Ubuntu 13.10 has apache 2.4 by installing lamp by default. Installing hhvm is also one command and runs with no problems. At this point I was able to run some tests. I did it with mod_php with and without opcache and hhvm. I could verify if the system runs with hhvm on or off with checking
if (defined('HHVM_VERSION')) { echo "hip hop is on"; }
note: I need to uninstall hhvm to run the test without hhvm, stopping its service still runs the hhvm! Here’s the results for fibinacii: Document path of http request is something like /index.php?q=30, where I change “q”, running the test is done as usual with:
ab -n 100 -c 10 http://192.168.1.107/index.php?q=30
after q=30 the difference is really starting to show and on q=35 is impressive. mod_php processes q=35 in 12.5sec whereas hhvm in 0.5 sec. Since the plan was to do benchmarks for SugarCRM, after I run it under hhvm I got lots of errors, javascript mainly and I haven’t fix those yet or haven’t looked into those, maybe it’s just some configuration for hhvm, but I will definitely try to work that out. Meanwhile I did for mod_php with and without opcache. Further I might update these graphs with other technologies.

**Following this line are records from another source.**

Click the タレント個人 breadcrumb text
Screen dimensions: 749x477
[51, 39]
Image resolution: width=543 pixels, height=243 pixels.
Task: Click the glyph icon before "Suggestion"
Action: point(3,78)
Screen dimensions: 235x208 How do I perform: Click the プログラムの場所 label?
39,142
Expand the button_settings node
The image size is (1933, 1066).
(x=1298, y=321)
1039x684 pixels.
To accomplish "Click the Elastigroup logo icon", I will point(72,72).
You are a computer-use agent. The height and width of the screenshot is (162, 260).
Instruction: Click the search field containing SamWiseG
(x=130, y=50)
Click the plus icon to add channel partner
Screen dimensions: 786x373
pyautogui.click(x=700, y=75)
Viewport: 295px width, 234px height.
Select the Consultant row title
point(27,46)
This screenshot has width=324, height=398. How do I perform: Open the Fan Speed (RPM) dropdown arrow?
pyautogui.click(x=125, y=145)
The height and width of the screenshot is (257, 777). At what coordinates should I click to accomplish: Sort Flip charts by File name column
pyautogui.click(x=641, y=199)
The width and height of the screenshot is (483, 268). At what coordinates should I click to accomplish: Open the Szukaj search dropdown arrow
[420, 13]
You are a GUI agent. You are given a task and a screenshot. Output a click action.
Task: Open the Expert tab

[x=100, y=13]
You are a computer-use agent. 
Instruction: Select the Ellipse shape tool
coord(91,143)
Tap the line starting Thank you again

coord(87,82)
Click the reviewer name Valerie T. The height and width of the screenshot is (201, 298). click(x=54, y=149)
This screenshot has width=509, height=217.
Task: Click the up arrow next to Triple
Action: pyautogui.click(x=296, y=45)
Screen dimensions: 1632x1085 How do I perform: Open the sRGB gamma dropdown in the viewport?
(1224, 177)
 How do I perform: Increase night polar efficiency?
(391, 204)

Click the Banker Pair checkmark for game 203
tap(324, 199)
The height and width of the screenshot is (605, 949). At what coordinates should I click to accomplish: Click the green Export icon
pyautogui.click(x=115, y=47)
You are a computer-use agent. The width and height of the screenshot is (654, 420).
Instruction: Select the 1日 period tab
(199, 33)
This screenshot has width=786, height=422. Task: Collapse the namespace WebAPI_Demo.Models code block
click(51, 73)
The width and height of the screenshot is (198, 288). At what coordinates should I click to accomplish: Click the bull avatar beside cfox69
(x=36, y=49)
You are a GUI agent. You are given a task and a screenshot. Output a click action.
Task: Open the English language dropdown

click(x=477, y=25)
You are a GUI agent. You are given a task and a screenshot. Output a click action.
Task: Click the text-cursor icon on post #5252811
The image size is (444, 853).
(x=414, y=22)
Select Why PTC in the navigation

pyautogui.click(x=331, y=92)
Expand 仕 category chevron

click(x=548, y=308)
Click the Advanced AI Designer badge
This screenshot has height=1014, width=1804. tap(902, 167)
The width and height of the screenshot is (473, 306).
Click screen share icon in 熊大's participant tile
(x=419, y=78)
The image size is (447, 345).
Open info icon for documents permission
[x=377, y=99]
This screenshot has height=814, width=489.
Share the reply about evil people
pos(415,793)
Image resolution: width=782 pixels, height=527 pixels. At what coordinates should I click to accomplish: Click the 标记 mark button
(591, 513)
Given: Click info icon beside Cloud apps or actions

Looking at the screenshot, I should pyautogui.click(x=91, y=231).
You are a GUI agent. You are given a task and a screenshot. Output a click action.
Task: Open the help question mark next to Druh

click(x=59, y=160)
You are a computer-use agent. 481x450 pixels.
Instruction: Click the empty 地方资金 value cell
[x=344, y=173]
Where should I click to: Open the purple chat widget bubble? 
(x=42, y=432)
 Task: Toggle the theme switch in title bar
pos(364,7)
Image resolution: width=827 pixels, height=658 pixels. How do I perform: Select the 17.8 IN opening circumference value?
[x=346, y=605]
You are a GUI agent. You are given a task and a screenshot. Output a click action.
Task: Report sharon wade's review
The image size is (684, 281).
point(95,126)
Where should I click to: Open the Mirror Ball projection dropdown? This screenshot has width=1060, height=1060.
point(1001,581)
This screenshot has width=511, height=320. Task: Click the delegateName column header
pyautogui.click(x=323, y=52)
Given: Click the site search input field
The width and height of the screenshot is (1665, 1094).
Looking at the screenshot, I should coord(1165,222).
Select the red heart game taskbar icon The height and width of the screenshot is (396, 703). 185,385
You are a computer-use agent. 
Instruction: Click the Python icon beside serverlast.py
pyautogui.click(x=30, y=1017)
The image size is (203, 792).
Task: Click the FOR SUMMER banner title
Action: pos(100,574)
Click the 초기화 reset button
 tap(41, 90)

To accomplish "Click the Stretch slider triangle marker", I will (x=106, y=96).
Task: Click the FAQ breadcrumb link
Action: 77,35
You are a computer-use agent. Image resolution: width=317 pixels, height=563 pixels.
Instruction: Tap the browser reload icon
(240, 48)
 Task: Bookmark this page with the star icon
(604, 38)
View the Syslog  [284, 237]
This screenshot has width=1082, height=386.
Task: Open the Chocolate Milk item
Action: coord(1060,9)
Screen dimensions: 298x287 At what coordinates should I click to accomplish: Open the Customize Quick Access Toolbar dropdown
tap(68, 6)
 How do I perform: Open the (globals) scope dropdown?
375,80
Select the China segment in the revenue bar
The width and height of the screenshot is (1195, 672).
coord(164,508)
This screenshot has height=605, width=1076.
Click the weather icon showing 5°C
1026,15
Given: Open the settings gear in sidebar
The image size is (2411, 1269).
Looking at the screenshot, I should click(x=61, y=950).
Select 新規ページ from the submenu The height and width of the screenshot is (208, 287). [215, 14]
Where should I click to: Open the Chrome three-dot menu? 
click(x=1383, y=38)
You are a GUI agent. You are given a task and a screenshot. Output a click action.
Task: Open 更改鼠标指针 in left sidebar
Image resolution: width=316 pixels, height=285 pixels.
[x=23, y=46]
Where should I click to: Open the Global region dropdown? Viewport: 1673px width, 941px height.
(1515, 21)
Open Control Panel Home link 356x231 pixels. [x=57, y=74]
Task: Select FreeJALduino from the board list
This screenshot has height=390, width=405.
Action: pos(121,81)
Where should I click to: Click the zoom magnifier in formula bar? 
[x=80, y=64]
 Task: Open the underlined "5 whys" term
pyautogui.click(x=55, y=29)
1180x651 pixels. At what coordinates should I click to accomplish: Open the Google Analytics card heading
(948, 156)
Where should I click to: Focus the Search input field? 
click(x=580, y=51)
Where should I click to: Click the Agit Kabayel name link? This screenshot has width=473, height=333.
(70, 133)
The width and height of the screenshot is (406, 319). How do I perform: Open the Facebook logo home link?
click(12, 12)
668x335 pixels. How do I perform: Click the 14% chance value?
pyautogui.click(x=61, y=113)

The test here are performed using the following command, changing the c parameter or number of multiple request.
ab -n 100 -c 10 http://192.168.1.107/sugarcrm/index.php?module=Accounts&action=DetailView&record=1506f08c-e553-b587-b084-5308cf4a58f2
As of php 5.5. APC no longer is supported or apc doesn’t not support php 5.5. so we switch to opCache , which as apc previously is giving better results than using without.